Credit: 2009, Geoschol Project, Adam Stuart Smith and Patrick Wyse Jackson
Foundations: the foundations are usually constructed from concrete. Concrete is a mixture of fine aggregates such as sand, coarse aggregates made from crushed rock, cement, made from crushed limestone, and water.
The sand for concrete can be quarried from sand pits formed from glacial materials here in Ireland or it may be dredged from the sea.The coarse aggregates are quarried locally and crushed to an appropriate size.
The cement is formed by crushing limestone to a fine powder and heating it along with shale to a high temperature. It is ground down again and a small amount of gypsum is added. Water is added to this mixture and it can then be poured to form solid foundations for the structure to be built on.

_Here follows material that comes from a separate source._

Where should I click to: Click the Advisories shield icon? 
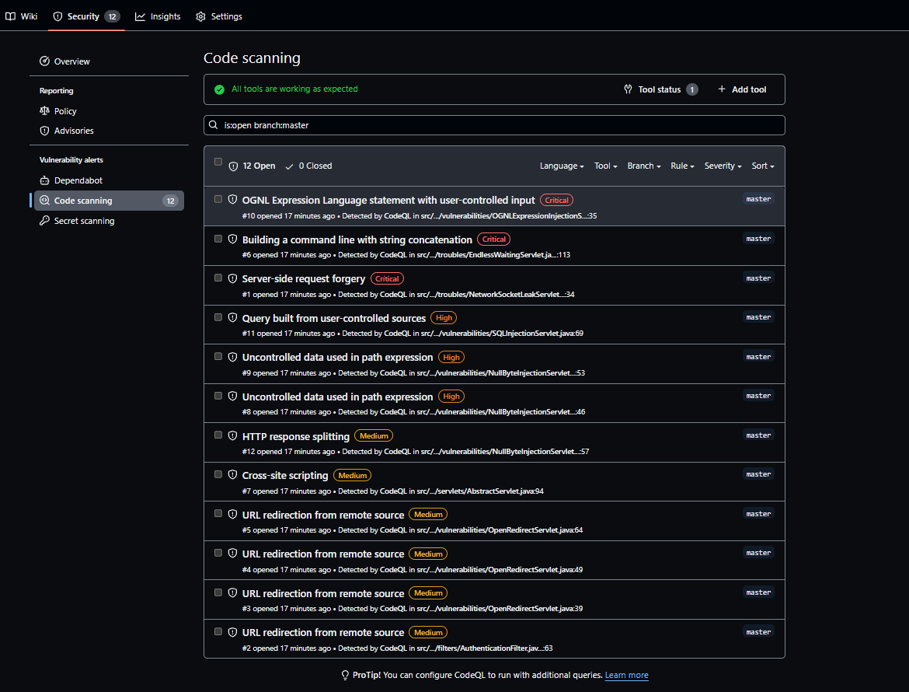(45, 131)
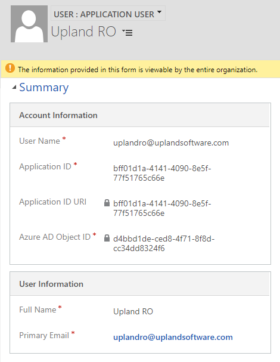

Walls: most modern homes are built with concrete blocks, these are made using the same process as described for the construction of foundations. Some homes have walls constructed of bricks which are made from clay, this clay contains minerals such as shale. Older buildings are often built using cut stone, the most popular rocks for this purpose are limestone, granite and sandstone.
- Limestone is a popular building material used in structures such as the GPO and the Four Courts in Dublin. It is easily cut and carved making it a popular choice for construction. Limestone is found in every county of Ireland except for Antrim, it is quarried throughout the country and has widespread uses in the construction industry.
- Granite is an igneous rock and is incredibly hard wearing however this can make it difficult to work with. It is often used for more decorative features such as lintels and window sills. Granite is quarried in places such as Galway, Wicklow and the Mourne Mountains.
- Sandstone like limestone is a sedimentary rock and is easy to cut and carve. Sandstone is quarried in various location across the country.
- As mentioned above concrete blocks are now the most common material for the construction of walls however, stone cladding has now become a popular practice. The wall is constructed using concrete blocks but thin layers of cut rock are used to cover the surface.
- Inside the house non load-bearing walls are constructed from plasterboard. This plasterboard along with the plaster used to skim the walls is made from a mineral called Gypsum which is quarried in Kingscourt in Co. Cavan.
Windows and doors: the frames for windows and doors can be made from a variety of geological materials such as aluminium, steel and PVC. Aluminium and the raw materials of steel, iron and carbon, can be mined from the Earth and PVC is a product of petrochemical industry as it is derived from crude oil.
The glass for our windows and doors is made by melting together several minerals at very high temperatures. Silica sand is the main ingredient, it is combined with limestone and sodium carbonate and heated to temperatures of up to 17000C in a furnace. Although these ingredients are all available in Ireland most of the glass we use is imported into the country.
Roof: slate is a metamorphic that was traditionally used in roofing. Local slate quarries include those in Clare, Tipperary, Cork and Kerry however the majority of slate was imported from North Wales. Although still used in restoration work Slate is no longer a commonly used as a roofing material. It has been replaced by materials such as clay tiles, artificial slate and mineral felt.
Plumbing: copper is the main material used in pipework for central heating systems. Brass, an alloy of copper and zinc, is also commonly used as a material for plumbing fittings. Both of these minerals have been mined in Ireland.
Gutters and drains are now made from PVC however older homes may have cast iron pipes and gutters.
Electrics: copper and PVC are the main materials used in the production of electric wiring used in the home. Old light bulbs used to use tungsten in their filament however these bulbs are no longer used due to energy inefficiency.
Interiors: many fittings within the home are made from metals such as aluminium, brass and steel. Plastics are widely used in the home and these are derived from oil. Ceramics commonly used in wall and floor tiles and bathroom fittings are made from clay and minerals such as feldspar and flint. Rock can be used decoratively in the home for example hard wearing granite used in kitchen worktops and marble, a metamorphic rock, used to made fireplaces.
Driveway: can be made from poured concrete, concrete slabs, gravel or asphalt. Asphalt commonly referred to as tarmac is a made by mixing fine grain aggregate with bitumen. Bitumen is a naturally occurring component which is now commonly synthesised from oil.